*EXERCISE DETAILS*:
From the entries below, transcribe exactly the lines between the line holding "Open the map layers switcher" and the line holding "The height and width of the screenshot is (1354, 2576).", inclusive; skip all other lines.

*EXCERPTED DATA*:
=== Begin Enclosure ===

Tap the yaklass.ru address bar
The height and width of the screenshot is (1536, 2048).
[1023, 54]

=== End Enclosure ===
=== Begin Enclosure ===

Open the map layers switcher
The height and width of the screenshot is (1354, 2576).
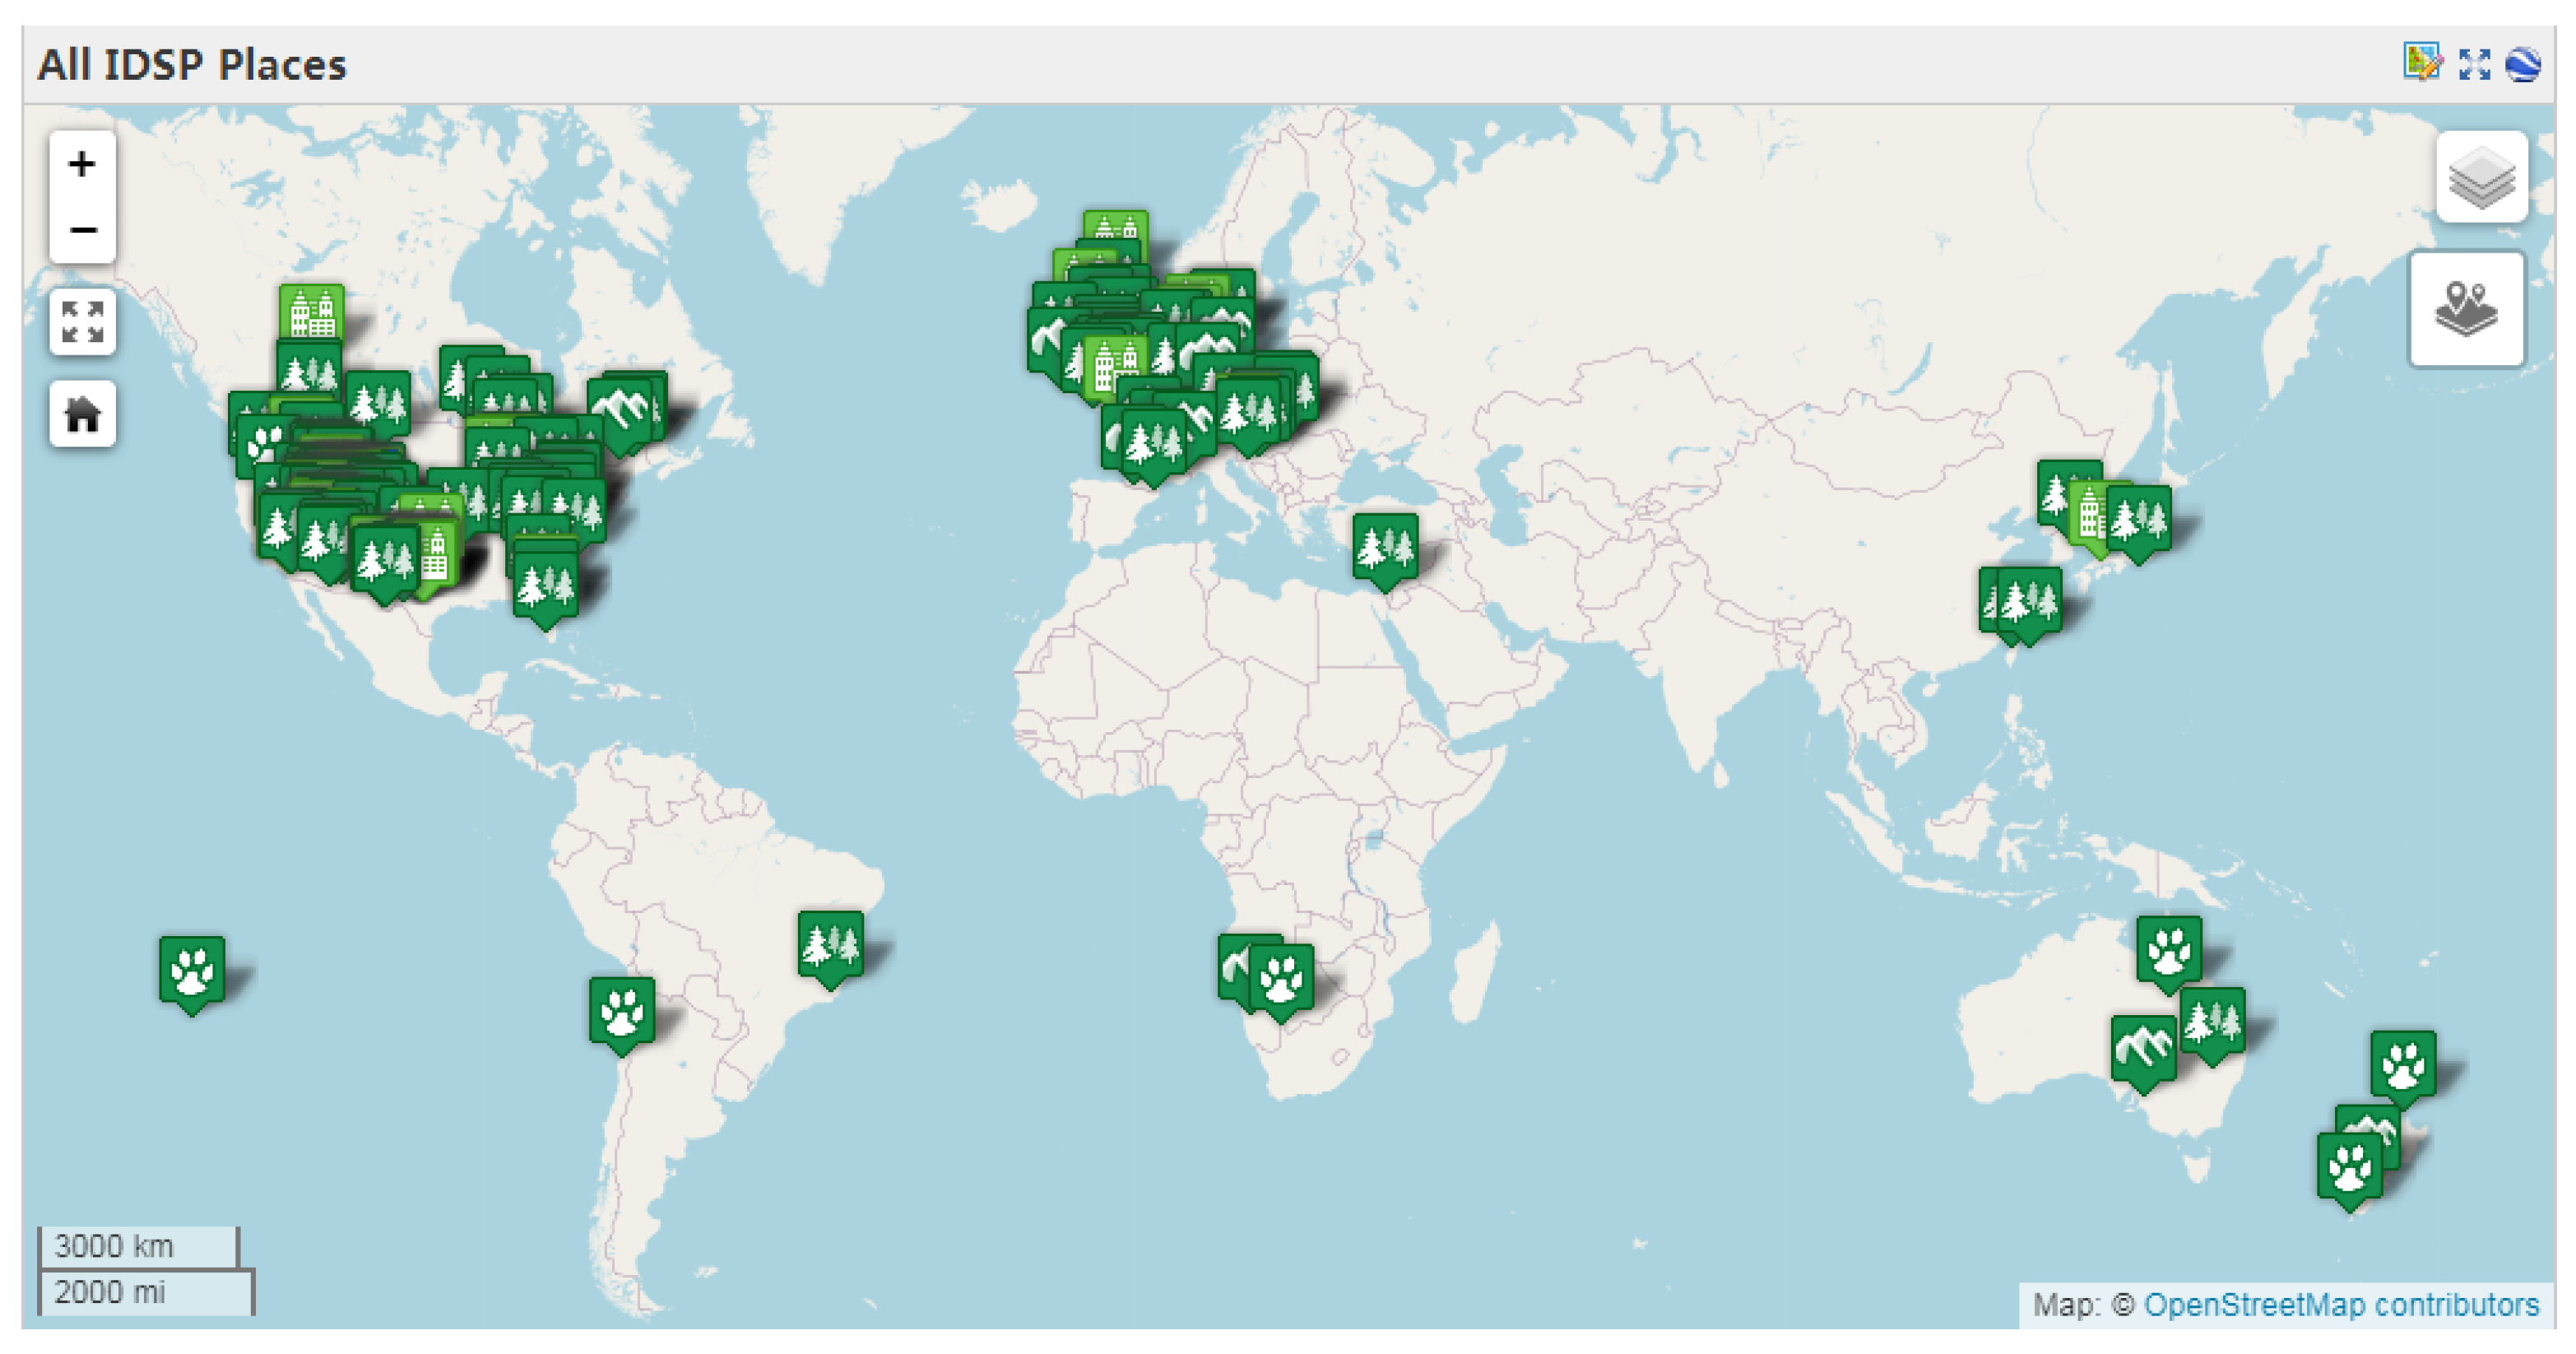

=== End Enclosure ===

*REPLY*:
Open the map layers switcher
The height and width of the screenshot is (1354, 2576).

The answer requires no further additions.